Records for this exercise:
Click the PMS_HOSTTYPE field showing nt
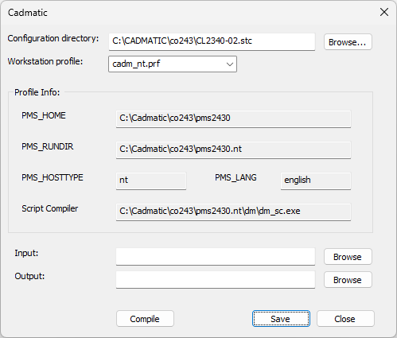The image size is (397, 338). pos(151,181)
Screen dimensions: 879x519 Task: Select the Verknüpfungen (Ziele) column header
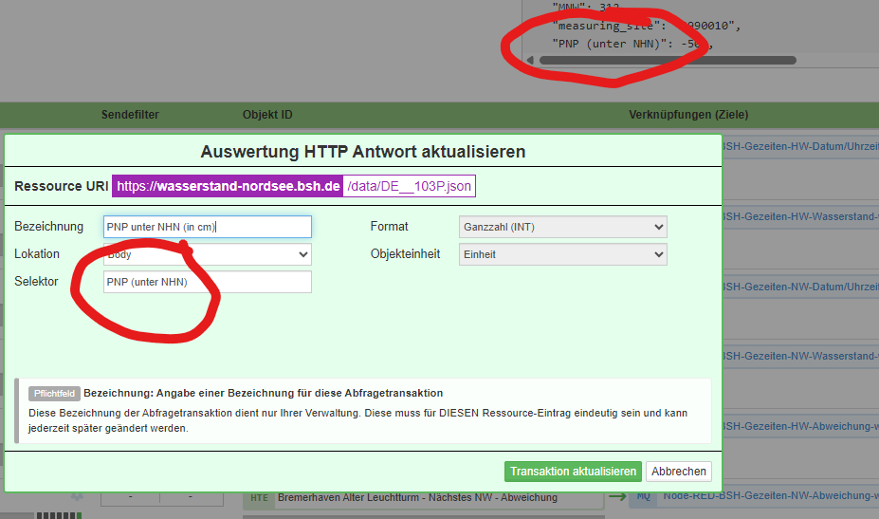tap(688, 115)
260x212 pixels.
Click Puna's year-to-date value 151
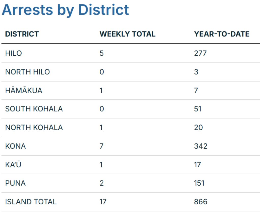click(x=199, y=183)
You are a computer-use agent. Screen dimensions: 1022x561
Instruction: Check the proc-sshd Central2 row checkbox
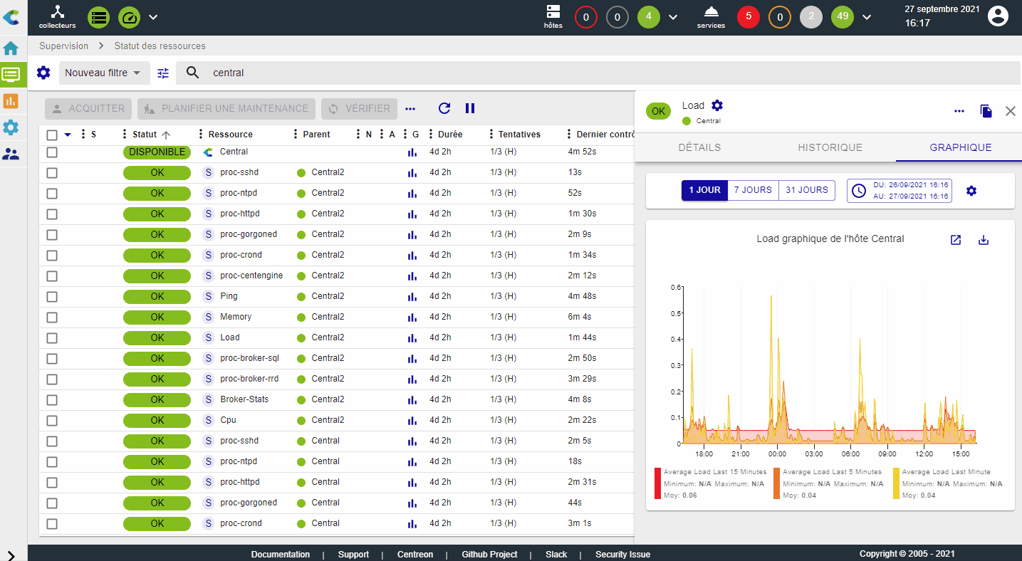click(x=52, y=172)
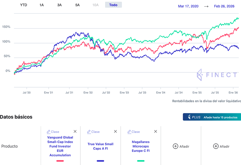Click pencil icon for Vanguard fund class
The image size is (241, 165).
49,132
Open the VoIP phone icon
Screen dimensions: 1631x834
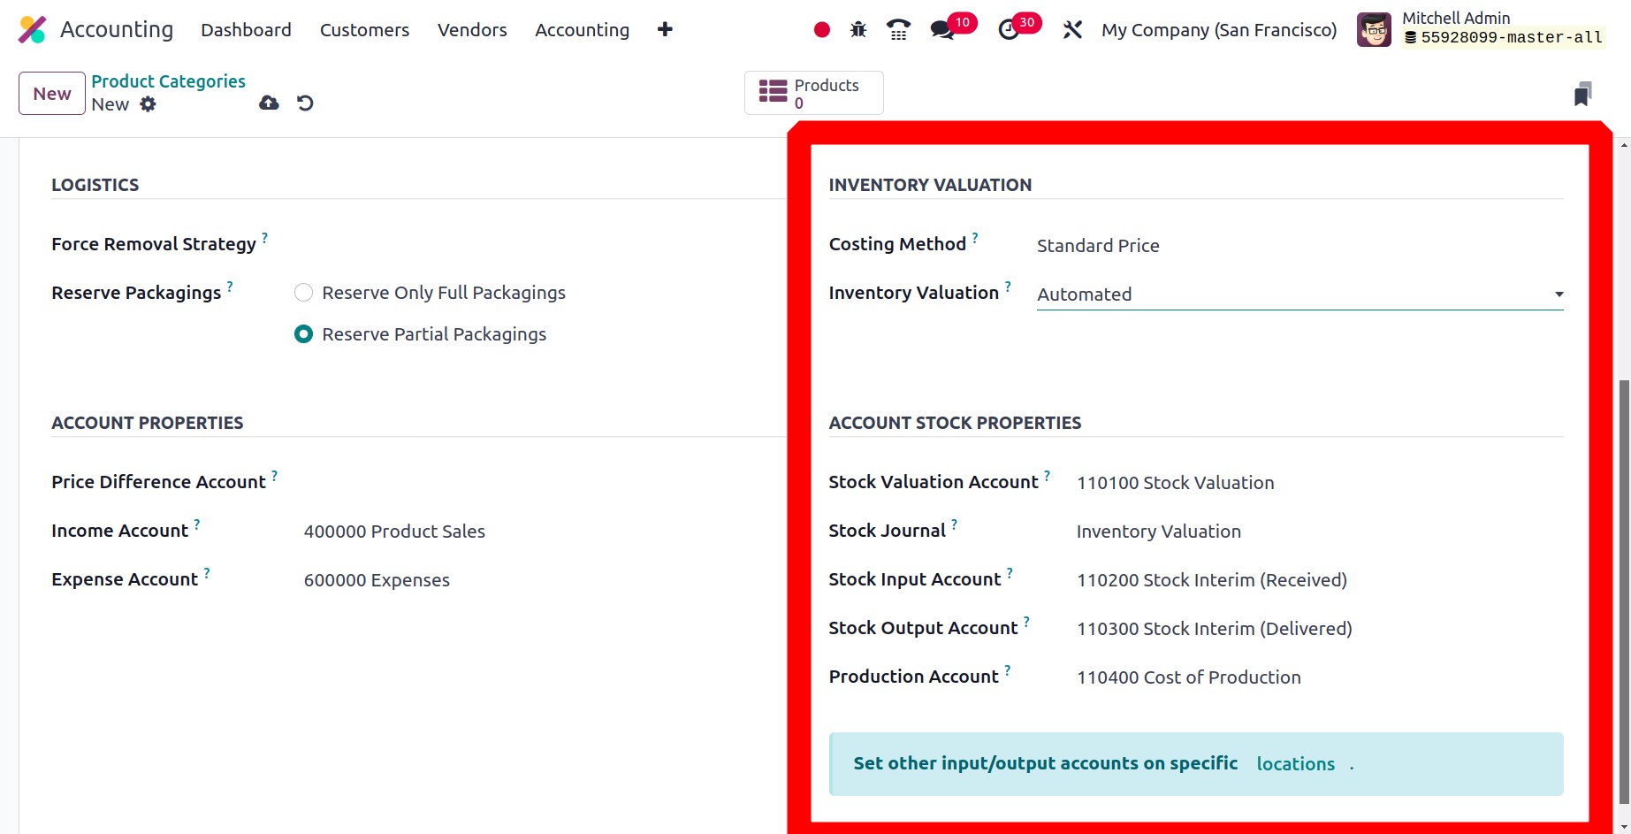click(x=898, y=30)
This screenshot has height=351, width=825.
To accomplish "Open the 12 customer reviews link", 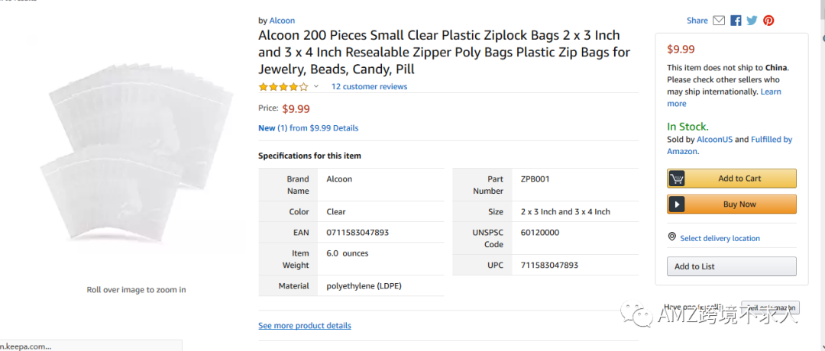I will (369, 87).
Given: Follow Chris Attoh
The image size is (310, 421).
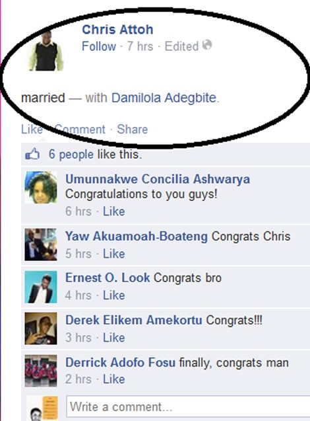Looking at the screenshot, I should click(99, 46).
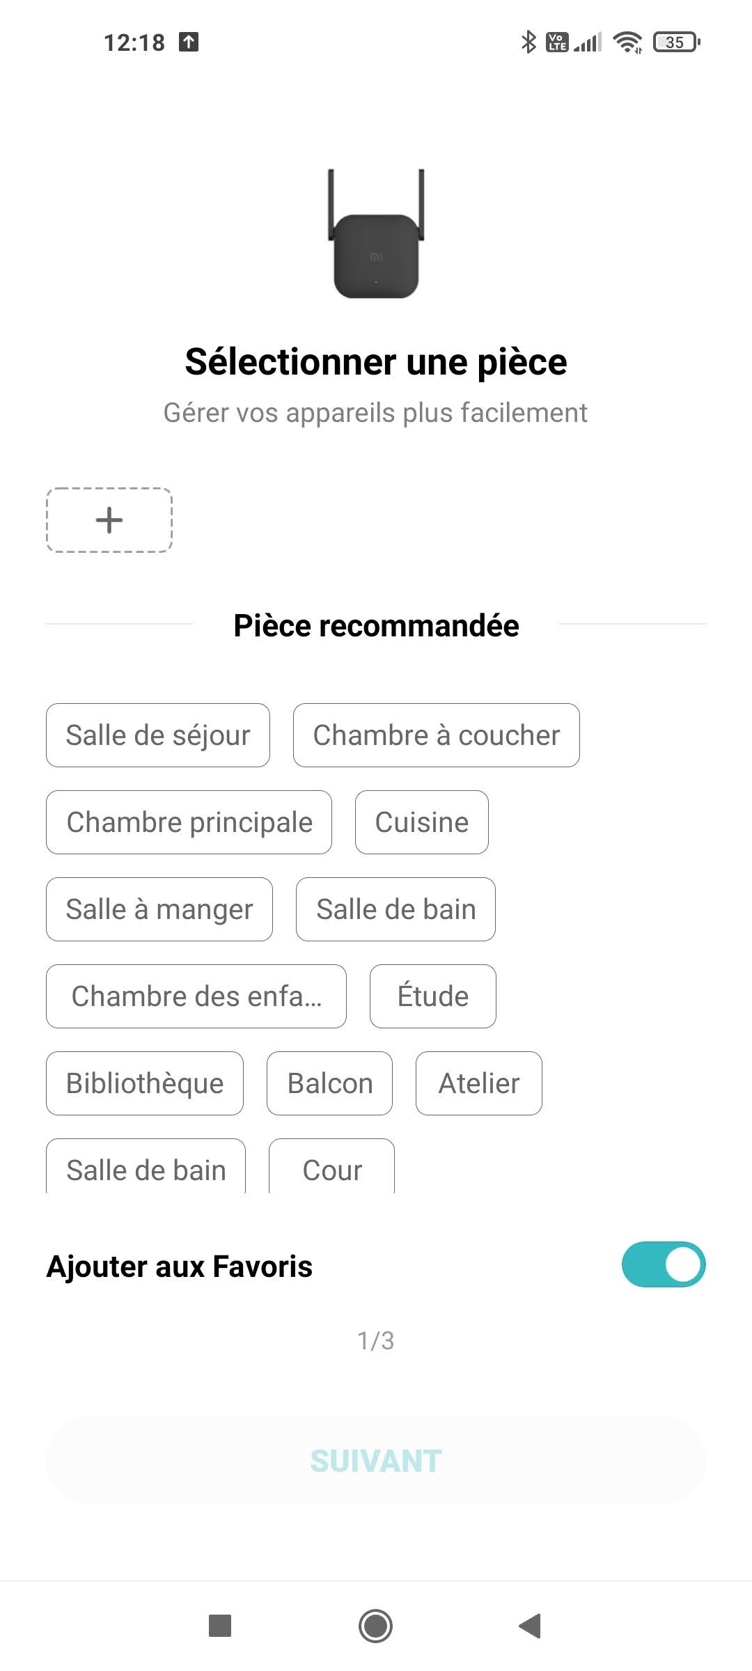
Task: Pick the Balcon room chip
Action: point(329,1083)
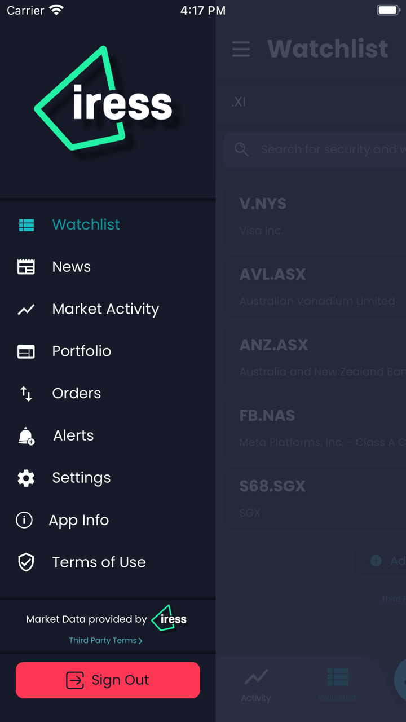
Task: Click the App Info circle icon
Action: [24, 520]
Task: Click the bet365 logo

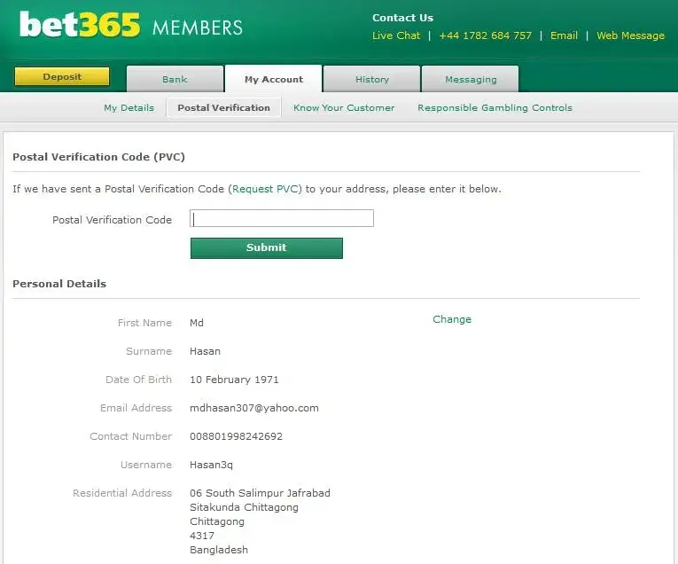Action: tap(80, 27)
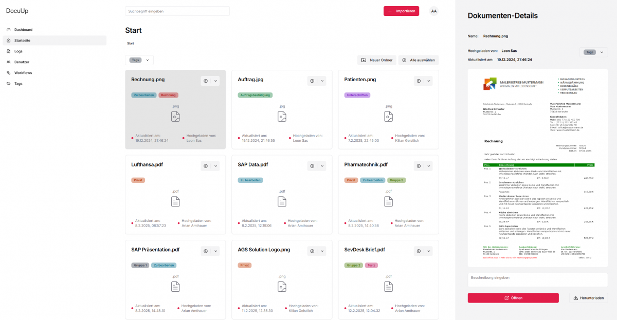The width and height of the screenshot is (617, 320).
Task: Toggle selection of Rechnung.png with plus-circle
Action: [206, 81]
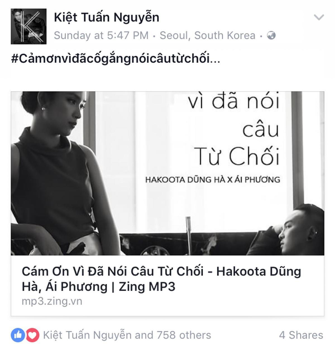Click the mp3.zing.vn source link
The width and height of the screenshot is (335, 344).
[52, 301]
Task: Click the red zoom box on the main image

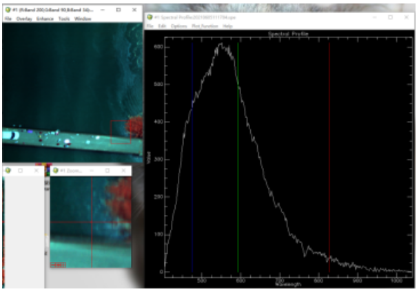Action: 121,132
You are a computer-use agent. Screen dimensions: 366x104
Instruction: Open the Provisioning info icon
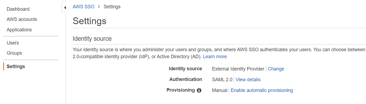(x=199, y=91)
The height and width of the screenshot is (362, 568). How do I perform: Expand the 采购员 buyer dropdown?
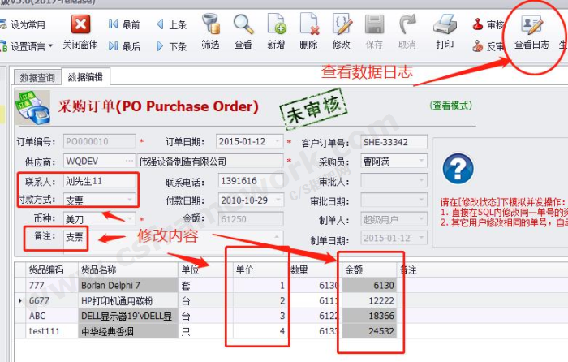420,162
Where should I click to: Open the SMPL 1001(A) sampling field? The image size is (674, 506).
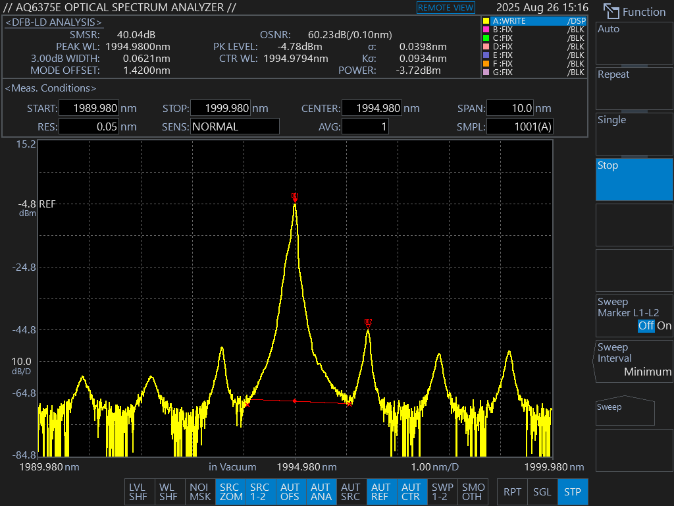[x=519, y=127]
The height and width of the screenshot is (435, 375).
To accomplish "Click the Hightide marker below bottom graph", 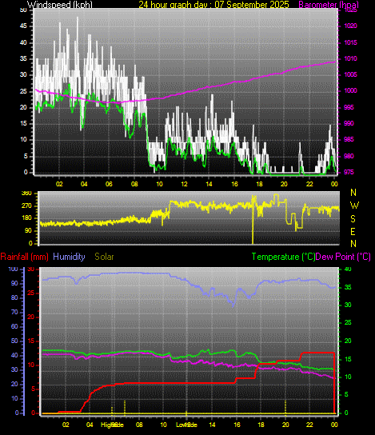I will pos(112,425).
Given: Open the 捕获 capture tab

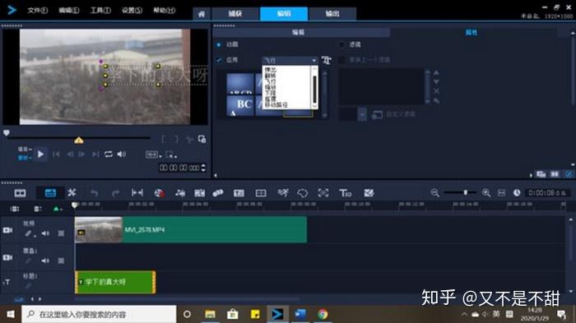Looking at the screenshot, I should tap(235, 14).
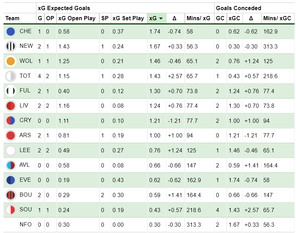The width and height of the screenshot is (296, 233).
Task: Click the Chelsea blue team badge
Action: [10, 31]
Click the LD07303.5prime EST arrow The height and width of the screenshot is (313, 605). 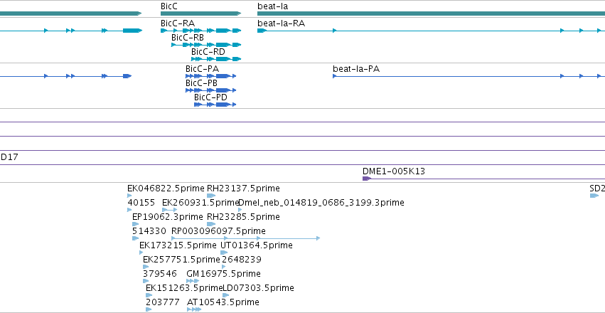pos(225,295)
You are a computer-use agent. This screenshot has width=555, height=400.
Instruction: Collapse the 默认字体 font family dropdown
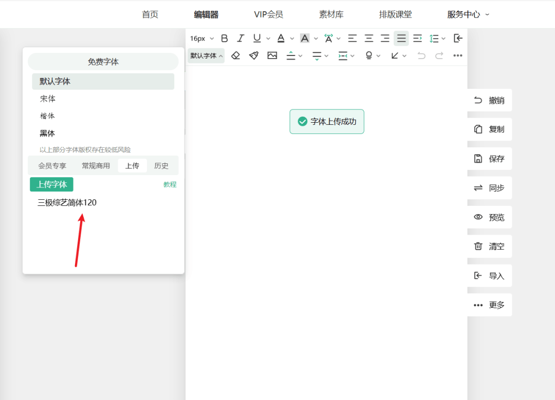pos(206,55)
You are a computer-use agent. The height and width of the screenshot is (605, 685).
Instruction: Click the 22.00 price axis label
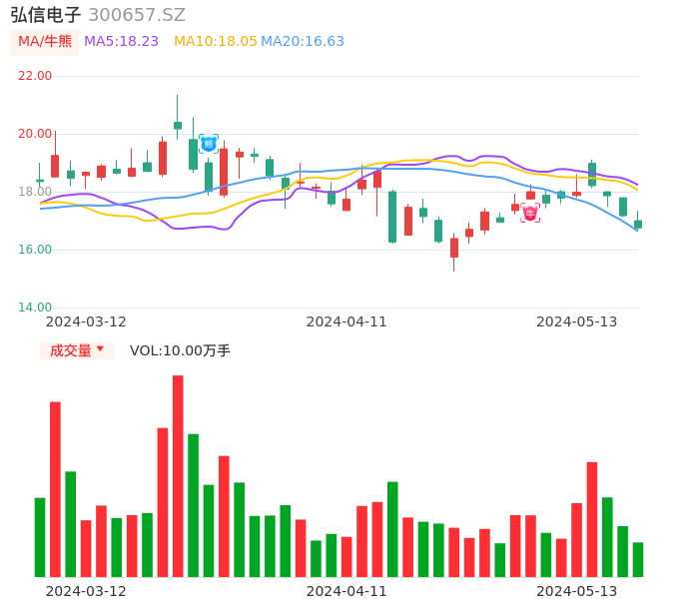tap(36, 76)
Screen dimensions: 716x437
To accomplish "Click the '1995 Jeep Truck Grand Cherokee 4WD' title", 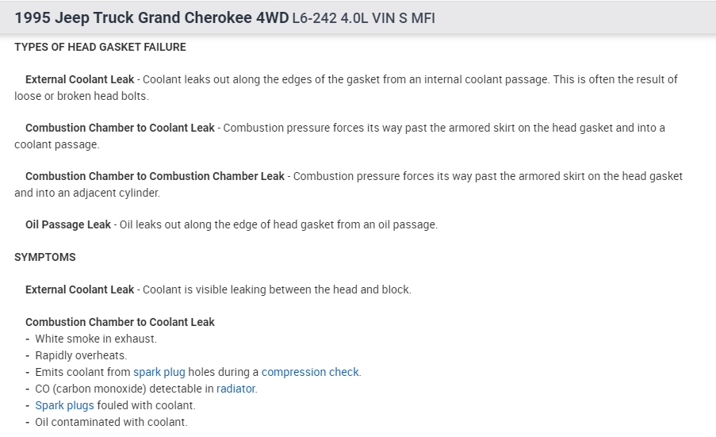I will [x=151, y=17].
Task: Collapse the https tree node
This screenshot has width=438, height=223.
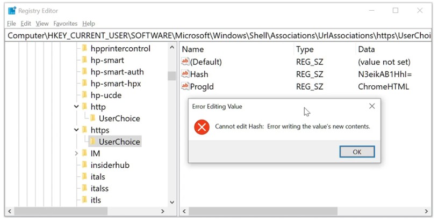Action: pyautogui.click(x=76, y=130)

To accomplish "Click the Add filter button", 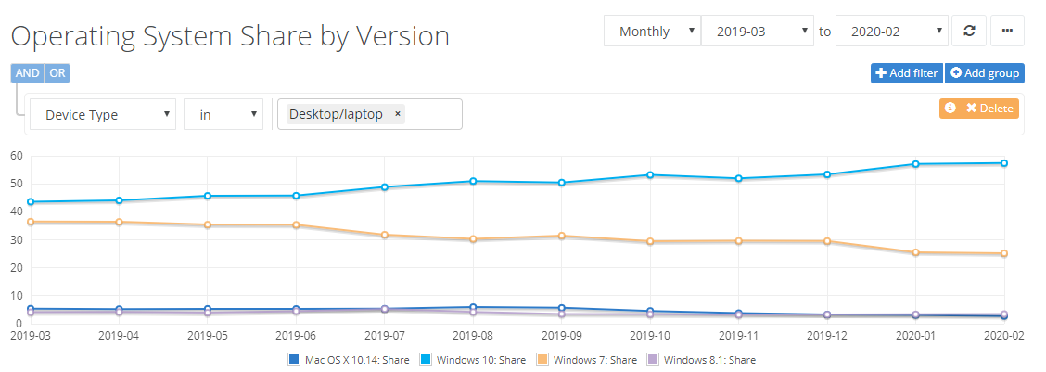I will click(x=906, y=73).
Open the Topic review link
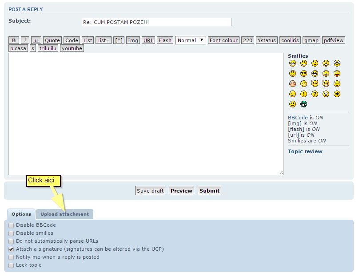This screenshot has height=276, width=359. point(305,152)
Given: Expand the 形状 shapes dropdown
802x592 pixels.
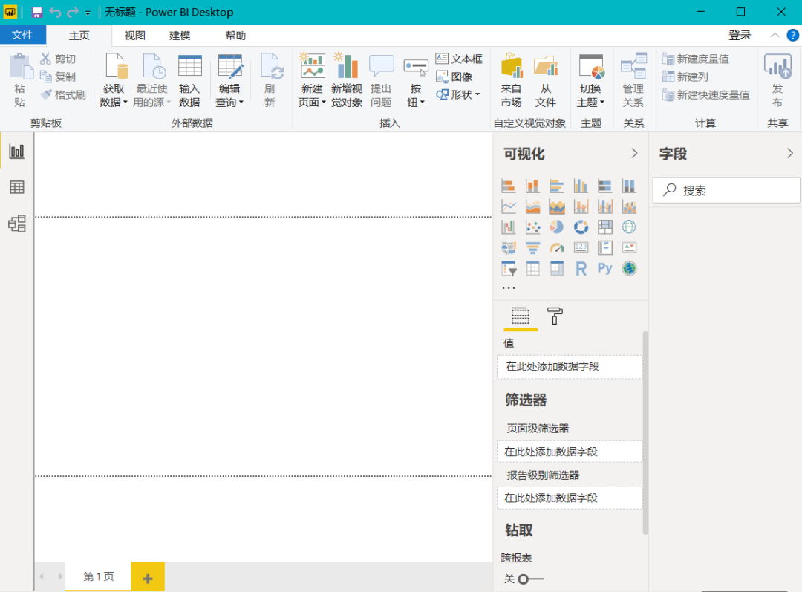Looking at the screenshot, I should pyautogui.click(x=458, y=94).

Task objective: When a line of the records holds the word "agent", copy that line.

Response area:
You are a computer-use agent. Screen dimensions: 1022x561
You are a computer-use agent. Screen dimensions: 366x104
You are a computer-use agent. This screenshot has width=555, height=400.
You are a computer-use agent. The height and width of the screenshot is (605, 685).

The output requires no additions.